Sunday, March 1, 2009

Given to me by love

God is our refuge and strength, an ever-present help in trouble. Psalm 46:1 (NIV)

The NaBloPoMo theme for March 2009 is "giving (up)," and as I begin this morning, looking at a prayer bible given to me as a gift by my husband twelve years ago and a blank journal which was given to me several years ago by my friend Lois, I am thinking about that phrase and about the interaction between "let go and let God" and being able to give to others. It's the kind of mystery that does make sense, because how can we give to others what we ourselves don't have?

I'm feeling particularly empty-handed right now, not knowing what to say to my friend Lois as she fights for her life in a hospital in Israel, passing along messages like "I love you" and "I'll pray for you" and "thank you," most of all that last. I'm grateful for what Lois has demonstrated for me in action over the past few years, by her choice to be my friend, by her fight to stay alive despite a lifetime of pain, a devastating car accident and an illness which by its nature is ultimately terminal. I suppose that in a way, life itself is always a process of dying, but looking at it that way overlooks that it is also a process of living despite death. Lois has lived and loved in defiance of death. So has my husband. I don't know why either of them would choose to have anything to do with me, but I need to learn to accept that being loved isn't about being worthy of love, it's about love itself.

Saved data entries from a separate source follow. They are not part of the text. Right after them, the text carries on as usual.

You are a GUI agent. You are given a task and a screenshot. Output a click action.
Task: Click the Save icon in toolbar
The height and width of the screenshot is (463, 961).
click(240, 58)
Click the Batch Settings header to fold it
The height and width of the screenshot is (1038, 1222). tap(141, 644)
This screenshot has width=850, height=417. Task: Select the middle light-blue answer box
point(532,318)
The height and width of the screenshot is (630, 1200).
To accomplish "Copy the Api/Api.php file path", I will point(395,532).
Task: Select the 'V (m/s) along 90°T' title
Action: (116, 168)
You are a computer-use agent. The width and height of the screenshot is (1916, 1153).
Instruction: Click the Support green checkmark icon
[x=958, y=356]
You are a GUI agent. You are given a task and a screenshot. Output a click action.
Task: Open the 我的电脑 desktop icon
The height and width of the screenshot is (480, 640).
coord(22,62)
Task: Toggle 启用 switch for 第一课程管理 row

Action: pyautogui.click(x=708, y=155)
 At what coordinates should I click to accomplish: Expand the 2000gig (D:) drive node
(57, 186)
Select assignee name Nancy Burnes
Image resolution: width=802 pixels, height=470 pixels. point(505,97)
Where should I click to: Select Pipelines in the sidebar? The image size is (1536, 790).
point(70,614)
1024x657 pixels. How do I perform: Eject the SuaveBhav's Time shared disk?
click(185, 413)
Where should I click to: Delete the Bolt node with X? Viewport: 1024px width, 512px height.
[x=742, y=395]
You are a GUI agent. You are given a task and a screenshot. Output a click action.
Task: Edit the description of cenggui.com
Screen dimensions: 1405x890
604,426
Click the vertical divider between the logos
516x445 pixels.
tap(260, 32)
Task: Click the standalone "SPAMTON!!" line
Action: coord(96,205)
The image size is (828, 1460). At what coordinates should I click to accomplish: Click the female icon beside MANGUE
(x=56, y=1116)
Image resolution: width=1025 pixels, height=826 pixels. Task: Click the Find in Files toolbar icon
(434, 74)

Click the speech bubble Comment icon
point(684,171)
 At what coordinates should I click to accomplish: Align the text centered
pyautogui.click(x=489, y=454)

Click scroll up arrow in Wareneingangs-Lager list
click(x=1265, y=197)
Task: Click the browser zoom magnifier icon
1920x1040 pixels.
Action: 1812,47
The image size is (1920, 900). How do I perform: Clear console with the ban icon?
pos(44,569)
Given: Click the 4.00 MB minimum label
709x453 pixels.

The Purpose Driven Life devotional for March 1, 2009 which was shared at Facebook yesterday re-tells the story of a returned missionary who taught a lesson about prayer. When one young man said, “Lord, I just need strength; please give me strength,” the returned missionary looked up and said, “Young man, God does not give us strength. He is our strength. Now pray it right.”

When people like Lois and my husband choose to live in the face of death, and to love in the face of human unworthiness to be loved, I am tempted to say that it is because they are stronger than I am, superior to me in every way. That's an easy, selfish answer because I write myself off as weak and try to avoid my responsibility to become more than I am, not out of my own strength, but out of the knowledge that I am loved, by people and by God. That's not my own strength, and it doesn't change the fact of my weakness, but I can still use it.

Lois wrote, "People's love is like lifelines holding me." Stephen Covey writes about being neither dependent nor independent but interdependent with other people. We are not limited by the limits of our own strength. I need to learn that none of us is all alone in this world, not even me.

My prayer for today: Dearest my Lord, remind me that You re-create the universe every day, and that I and those who love me are part of that wonder of creation, renewed each morning. Remind me that it is not about what I can do, but about what You have done, are doing, and will continue to do, in others and in me.